I got the answer in a different way, as $ {5\choose2}\cdot4\cdot3\cdot3\cdot2\cdot2\cdot1\cdot1$ Here is how: Create a 5x5 chart, with each row containing the day of the week and each column containing the name of a girls(the girl's names are A,B,C,D, and E). Each row and column must have exactly two X's, but no rectangle can be formed by four X's, or you'd have the same combiation of two girls on two days. So we start out by picking the two people who go on Monday, call them A and E. There are $ {5\choose2}$ ways to do this. Now choose the other day A works on, let it be Friday, there are 4 possibilities. Now, the other person who goes on Friday must be B,C, or D(not E, or we have a rectangle). Let's say it's B (there were 3 choices). The other day B goes on is either Tues, Wed, or Thur. Let's say it's Thur (there were 3 choices). Consider the other person on Thur. There are 2 possibilites. Keep doing this and you get the answer.

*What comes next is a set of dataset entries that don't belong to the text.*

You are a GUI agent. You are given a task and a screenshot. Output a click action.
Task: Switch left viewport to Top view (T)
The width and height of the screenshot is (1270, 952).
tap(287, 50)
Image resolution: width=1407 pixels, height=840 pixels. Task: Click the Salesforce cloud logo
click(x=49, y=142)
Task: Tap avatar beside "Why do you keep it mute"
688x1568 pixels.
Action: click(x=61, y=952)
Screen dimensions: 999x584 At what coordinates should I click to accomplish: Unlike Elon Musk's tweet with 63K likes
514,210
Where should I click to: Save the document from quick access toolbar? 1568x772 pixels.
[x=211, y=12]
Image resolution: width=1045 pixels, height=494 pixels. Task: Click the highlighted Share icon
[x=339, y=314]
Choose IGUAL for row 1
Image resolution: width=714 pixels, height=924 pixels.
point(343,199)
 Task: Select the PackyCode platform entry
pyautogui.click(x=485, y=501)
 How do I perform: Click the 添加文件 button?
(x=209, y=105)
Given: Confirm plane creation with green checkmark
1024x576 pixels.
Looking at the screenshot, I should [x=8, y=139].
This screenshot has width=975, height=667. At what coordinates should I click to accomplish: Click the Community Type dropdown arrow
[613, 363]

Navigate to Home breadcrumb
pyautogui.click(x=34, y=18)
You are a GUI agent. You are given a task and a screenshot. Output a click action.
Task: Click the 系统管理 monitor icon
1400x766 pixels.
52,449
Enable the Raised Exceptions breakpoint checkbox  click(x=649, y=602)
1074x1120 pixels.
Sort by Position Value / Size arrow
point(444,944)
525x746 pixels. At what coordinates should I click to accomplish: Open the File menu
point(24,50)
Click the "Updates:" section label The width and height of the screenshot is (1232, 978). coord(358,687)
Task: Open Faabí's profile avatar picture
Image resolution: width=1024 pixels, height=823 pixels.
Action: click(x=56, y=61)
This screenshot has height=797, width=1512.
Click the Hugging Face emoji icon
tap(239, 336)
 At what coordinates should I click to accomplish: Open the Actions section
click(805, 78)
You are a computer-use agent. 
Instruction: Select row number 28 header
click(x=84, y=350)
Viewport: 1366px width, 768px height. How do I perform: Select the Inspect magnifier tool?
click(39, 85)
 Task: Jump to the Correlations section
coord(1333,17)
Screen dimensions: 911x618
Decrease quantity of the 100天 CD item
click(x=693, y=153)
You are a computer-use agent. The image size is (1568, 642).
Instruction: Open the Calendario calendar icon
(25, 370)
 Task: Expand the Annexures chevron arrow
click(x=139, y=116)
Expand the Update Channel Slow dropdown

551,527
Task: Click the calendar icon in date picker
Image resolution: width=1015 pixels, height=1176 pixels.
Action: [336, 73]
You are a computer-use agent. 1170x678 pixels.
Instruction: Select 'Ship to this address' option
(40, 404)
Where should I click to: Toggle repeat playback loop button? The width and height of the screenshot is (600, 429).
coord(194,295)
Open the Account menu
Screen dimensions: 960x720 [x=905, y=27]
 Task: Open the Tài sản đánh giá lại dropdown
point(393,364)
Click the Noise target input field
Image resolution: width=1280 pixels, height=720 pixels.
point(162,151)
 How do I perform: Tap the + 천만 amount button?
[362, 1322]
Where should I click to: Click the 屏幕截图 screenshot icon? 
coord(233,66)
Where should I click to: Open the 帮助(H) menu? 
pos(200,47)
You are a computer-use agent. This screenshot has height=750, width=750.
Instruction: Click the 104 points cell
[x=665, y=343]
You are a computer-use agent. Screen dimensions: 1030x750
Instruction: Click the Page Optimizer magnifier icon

I have another way. First will look up for the number of sets with five couples of girls (girls working the same day) which satisfy the conditions. Represent each girl as a dot and if two girls are couple in a schedule join their respective dots with a line. Also number the dots to identify each girl. Let's say that dot number one is joined with dots $ a$ and $ b$, with this given there are only two ways in which we can join the other points (prove it yourself) so they satisfy the conditions given by the problem. For the election of this $ a$ and $ b$ there are $ _4C_2$ ways and two ways of completing each so there are in total $ 12$ ways of choosing the couples. Each of these $ 12$ five-couples sets can be ordered in $ 5!$ ways. So there are $ 12\cdot 5!$ ways to set up the work plan.